Proceedings Article | 19 September 2017
KEYWORDS: Graphene, Dielectrics, Magnetism, Spintronics, Metals, Europium, Zeeman effect, Quantum information, Quantum physics, Quantum information processing
Topological insulators and graphene, the two representative 2D Dirac electron systems, have both been widely studied for spintronics applications. On the one hand, strong spin-orbit coupling in topological insulators makes them obvious spin source candidates. On the other hand, minute spin-orbit coupling in graphene makes it a promising spin transport channel. In this talk, I will first present our work on the charge-spin conversion in topological insulators. Our data demonstrate orders of magnitude improvement over conventional spin-Hall metals [1][2]. Furthermore, they indicate that the high spin generation efficiency originates from the spin-momentum locking of the topological surface states. In the second part of the talk, I will discuss the charge-spin conversion in graphene, when proximity coupled to a model magnetic insulator EuS. The interfacial exchange coupling produces a substantial Zeeman field (>= 14 T) in graphene, which yields orders-of-magnitude enhancement in spin generation by the Zeeman spin-Hall effect. Furthermore, the strong exchange field lifts the spin degeneracy in the graphene quantum Hall regime, which leads to novel spin-polarized edge transport features, potentially interesting for classical and quantum information processing [3].

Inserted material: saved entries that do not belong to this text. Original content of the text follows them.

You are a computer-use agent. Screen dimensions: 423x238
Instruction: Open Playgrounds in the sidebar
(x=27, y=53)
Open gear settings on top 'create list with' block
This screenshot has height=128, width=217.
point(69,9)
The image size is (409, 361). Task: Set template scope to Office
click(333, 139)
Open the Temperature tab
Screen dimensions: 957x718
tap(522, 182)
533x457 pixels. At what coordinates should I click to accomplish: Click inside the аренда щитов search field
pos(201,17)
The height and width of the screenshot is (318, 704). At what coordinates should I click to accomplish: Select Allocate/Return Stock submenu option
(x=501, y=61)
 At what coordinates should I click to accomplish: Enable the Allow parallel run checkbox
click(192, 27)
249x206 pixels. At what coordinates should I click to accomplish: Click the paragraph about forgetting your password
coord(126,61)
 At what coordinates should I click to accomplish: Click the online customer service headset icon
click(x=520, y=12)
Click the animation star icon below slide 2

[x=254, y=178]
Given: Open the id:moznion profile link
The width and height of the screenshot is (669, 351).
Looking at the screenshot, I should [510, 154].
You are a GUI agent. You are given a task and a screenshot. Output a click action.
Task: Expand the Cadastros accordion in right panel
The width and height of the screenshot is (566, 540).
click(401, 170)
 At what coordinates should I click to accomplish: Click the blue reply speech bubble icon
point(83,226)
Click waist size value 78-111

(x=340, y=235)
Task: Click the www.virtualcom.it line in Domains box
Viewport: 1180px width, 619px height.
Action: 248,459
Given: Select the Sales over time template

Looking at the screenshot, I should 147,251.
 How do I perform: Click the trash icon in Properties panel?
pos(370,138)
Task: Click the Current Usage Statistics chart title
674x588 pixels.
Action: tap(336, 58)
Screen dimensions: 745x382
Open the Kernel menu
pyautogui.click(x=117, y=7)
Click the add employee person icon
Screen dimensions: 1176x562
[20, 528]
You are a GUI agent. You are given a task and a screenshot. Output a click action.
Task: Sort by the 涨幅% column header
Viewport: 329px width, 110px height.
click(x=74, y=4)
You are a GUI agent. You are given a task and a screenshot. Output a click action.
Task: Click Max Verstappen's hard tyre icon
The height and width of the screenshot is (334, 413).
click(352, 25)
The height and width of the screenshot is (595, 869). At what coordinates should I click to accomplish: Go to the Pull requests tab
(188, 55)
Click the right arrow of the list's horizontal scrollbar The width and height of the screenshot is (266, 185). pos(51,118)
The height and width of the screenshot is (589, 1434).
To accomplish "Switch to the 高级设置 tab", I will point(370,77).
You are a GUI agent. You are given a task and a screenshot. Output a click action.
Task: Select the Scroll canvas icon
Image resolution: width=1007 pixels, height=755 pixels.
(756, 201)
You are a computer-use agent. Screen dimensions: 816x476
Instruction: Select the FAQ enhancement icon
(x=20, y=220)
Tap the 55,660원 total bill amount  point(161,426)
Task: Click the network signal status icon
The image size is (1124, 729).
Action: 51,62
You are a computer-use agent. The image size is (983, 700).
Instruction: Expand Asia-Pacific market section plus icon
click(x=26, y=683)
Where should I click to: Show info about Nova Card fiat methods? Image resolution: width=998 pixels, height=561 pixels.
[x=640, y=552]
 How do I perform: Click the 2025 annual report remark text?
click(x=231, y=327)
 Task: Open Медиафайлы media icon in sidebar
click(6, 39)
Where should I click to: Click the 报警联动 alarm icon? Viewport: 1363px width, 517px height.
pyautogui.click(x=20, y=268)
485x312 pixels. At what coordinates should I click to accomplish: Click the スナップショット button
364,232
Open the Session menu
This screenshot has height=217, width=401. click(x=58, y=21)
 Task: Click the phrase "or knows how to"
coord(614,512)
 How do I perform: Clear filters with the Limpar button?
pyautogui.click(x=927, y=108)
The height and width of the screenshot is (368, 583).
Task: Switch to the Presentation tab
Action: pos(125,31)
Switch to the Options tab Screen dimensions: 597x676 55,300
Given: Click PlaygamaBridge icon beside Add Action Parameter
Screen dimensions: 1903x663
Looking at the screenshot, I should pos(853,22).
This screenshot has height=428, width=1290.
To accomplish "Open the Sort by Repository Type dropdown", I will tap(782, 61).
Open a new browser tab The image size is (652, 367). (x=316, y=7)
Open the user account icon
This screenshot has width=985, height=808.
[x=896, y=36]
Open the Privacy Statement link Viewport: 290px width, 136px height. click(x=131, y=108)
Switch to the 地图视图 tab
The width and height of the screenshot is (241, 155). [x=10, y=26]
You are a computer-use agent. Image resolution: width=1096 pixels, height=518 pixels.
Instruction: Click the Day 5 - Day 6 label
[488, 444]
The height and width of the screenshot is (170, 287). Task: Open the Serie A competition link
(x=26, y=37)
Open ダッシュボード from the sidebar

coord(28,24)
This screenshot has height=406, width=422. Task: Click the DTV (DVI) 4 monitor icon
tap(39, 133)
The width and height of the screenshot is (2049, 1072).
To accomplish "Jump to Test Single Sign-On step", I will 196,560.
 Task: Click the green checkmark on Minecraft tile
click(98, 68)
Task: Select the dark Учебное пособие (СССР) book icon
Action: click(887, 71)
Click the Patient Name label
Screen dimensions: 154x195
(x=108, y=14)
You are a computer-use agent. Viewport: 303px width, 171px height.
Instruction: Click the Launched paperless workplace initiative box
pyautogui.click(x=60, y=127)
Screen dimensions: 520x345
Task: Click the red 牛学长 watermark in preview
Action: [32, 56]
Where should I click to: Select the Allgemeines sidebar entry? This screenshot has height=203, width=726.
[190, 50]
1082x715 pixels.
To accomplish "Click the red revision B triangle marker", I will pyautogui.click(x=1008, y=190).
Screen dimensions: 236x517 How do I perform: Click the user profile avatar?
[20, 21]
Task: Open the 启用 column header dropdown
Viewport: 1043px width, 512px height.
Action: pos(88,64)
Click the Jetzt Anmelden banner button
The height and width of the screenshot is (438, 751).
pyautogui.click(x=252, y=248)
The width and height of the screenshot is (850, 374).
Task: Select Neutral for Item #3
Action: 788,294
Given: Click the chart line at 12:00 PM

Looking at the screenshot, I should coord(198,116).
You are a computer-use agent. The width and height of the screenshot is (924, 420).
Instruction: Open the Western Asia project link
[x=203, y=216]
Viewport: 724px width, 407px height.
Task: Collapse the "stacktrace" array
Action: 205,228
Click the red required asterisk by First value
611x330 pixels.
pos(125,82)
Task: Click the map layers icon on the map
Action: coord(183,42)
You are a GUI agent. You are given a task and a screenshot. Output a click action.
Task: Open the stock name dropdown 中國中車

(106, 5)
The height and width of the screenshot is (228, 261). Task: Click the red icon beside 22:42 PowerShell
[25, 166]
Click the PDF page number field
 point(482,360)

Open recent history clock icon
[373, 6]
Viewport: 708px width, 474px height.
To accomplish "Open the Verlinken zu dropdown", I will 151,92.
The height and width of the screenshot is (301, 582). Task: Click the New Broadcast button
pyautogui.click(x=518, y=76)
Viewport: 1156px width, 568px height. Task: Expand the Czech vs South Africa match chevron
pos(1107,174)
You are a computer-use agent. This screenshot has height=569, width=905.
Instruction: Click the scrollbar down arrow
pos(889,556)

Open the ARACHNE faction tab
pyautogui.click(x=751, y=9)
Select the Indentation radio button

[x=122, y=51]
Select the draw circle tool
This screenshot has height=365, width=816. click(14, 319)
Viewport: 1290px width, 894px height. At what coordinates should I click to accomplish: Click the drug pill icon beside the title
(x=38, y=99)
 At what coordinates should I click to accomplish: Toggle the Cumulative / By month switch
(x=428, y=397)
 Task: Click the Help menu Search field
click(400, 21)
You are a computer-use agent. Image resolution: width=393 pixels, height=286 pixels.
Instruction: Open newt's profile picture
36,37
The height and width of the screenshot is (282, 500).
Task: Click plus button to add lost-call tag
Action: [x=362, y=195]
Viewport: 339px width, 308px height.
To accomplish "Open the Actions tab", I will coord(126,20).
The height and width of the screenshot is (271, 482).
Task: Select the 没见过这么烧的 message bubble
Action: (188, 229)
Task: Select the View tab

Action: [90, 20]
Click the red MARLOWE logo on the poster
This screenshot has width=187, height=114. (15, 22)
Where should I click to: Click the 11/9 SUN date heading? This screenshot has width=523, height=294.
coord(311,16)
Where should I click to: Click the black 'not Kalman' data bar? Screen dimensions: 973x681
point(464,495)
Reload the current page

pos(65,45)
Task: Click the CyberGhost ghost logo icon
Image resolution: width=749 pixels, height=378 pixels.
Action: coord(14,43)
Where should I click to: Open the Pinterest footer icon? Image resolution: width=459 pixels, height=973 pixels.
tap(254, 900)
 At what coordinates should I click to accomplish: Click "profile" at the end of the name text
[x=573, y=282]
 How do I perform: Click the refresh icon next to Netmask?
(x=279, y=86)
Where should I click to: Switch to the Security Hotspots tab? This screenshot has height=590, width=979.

[1] Luqiao Liu, A. Richardella, Ion Garate, Yu Zhu, N. Samarth, and Ching-Tzu Chen, Physical Review B 91, 235437 (2015).
[2] Luqiao Liu, Ching-Tzu Chen, and J. Z. Sun, Nature Physics 10, 561--566 (2014).
[3] Peng Wei, Sunwoo Lee, Florian Lemaitre, Lucas Pinel, Davide Cutaia , Wujoon Cha , Ferhat Katmis, Yu Zhu, Donald Heiman, James Hone, Jagadeesh S. Moodera, and Ching-Tzu Chen, Nature Materials 15, 711 (2016).